Mikhail Grabovski scored the lone shootout goal, and the Maple Leafs rallied from three goals down in the third period to beat the Washington Capitals 5-4 on Monday night.
“We battled back,” Toronto forward Colby Armstrong said. “I don’t think we played our best game, for sure, (but) we came in and stole two points.”
Jonas Gustavsson was perfect in the tiebreaker, making Grabovski’s goal stand up as the winner. Toronto has won two straight, both by shootout.
Grabovski skated in on Michael Neuvirth, pivoted in front of the crease and, with his back to the net, scored with a backhanded shot at the right post.
“It’s two small steps in the right direction,” said Gustavsson, who made 32 saves. “We can’t be happy with this, but it shows a lot of character coming back in games, working hard, no matter what the scoreboard (says).”
Washington carried a 4-1 lead into the third period, but Grabovski, Tim Brent and Clarke MacArthur all had goals to get the Maple Leafs even. Brent and MacArthur scored 59 seconds apart, with MacArthur tying it with 1:24 left in regulation.
“Washington got a little sloppy toward the end,” Maple Leafs coach Ron Wilson said. “I think they thought the game was over.”
Mathieu Perreault had his first career two-goal game for Washington. Alex Ovechkin and Mike Knuble also scored as the Capitals matched a season high with their third straight loss.
“Losing a game like this is pretty bad for us,” said Ovechkin, who has scored in two straight games after going nine games without a goal. “It’s a lesson.”
MacArthur tallied twice and Grabovski had a goal and an assist for the Maple Leafs.
Perreault, recalled from Hershey of the AHL so he could get work as a second-line center, had his second multipoint effort in four games with Washington. He was one of the unsuccessful Capitals in the shootout.
“It shows they have confidence in me and can play me in the big situation,” he said.
Washington coach Bruce Boudreau liked Perreault’s energy, but was unhappy following the Capitals’ collapse.
“It’s not supposed to happen,” Boudreau said.
The Capitals took a 1-0 lead 2:55 in when Perreault deflected defenseman Tom Poti’s shot from the left point past Gustavsson.

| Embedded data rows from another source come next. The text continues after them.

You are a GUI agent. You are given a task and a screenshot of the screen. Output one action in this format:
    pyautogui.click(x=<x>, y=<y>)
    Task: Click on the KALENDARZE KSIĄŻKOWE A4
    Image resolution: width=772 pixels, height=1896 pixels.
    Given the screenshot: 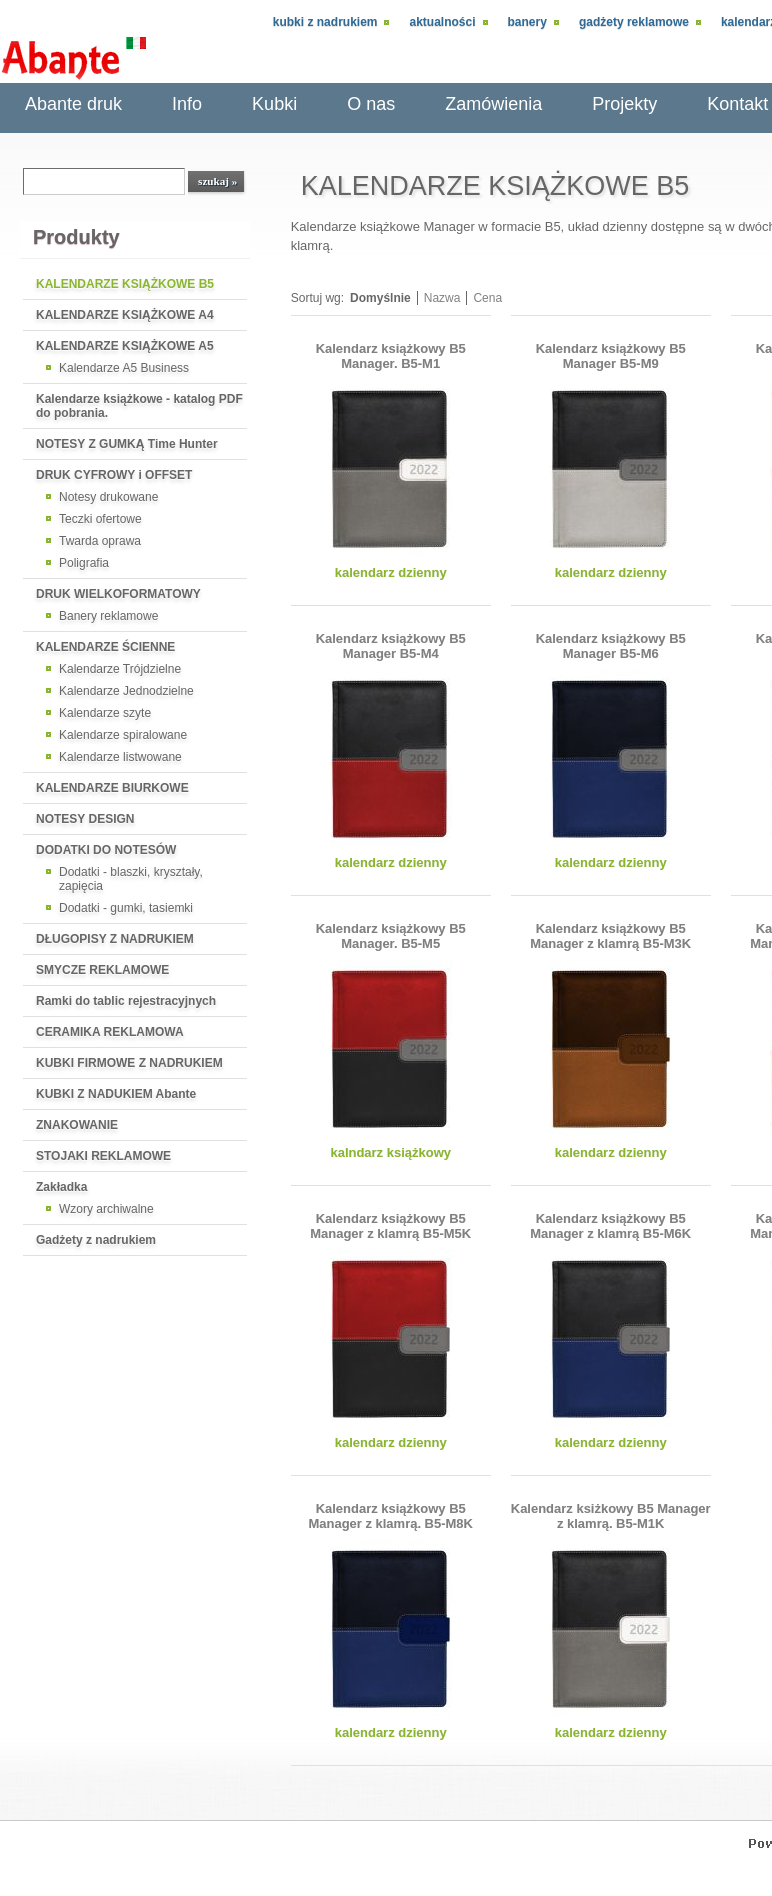 What is the action you would take?
    pyautogui.click(x=125, y=315)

Toronto exploited a poor clearing attempt by Karl Alzner to tie the game midway through the first. Nikolai Kulemin intercepted the puck and fed MacArthur, who scored his eighth goal by beating Neuvirth with a wrist shot during a power play.
The tie lasted only a little over three minutes, until Knuble batted in his own rebound from between the circles at 14:58 while the Maple Leafs’ Francois Beauchemin served a slashing penalty.
Perreault made it 3-1 at 6:46 of the second period. Left alone in the left circle, Perreault took a pass from Brooks Laich, hesitated and then snapped a hard shot that whizzed past Gustavsson.
Ovechkin scored his 12th goal at 13:50 of the second, ripping a shot from the top of the left circle.
Grabovski scored with 15:44 remaining in regulation to cut Toronto’s deficit to 4-2.
With 2:23 left, Tomas Kaberle swept a shot through traffic from just inside the blue line that was tipped inside the right post by Brent.
MacArthur then tied it with his second of the game.
Notes: Capitals D Jeff Schultz sustained a fractured thumb in the second period and will be sidelined four-to-six weeks. … Perreault had two assists against Atlanta on Oct. 23 in his first game of the season with Washington. … Poti returned to the Capitals lineup after missing two games because of a groin injury and had three assists. D John Erskine (undisclosed injury) was scratched for a second straight game. … MacArthur’s goal marked the first time in seven games the Capitals yielded one in the first period. … Knuble has scored 249 NHL goals.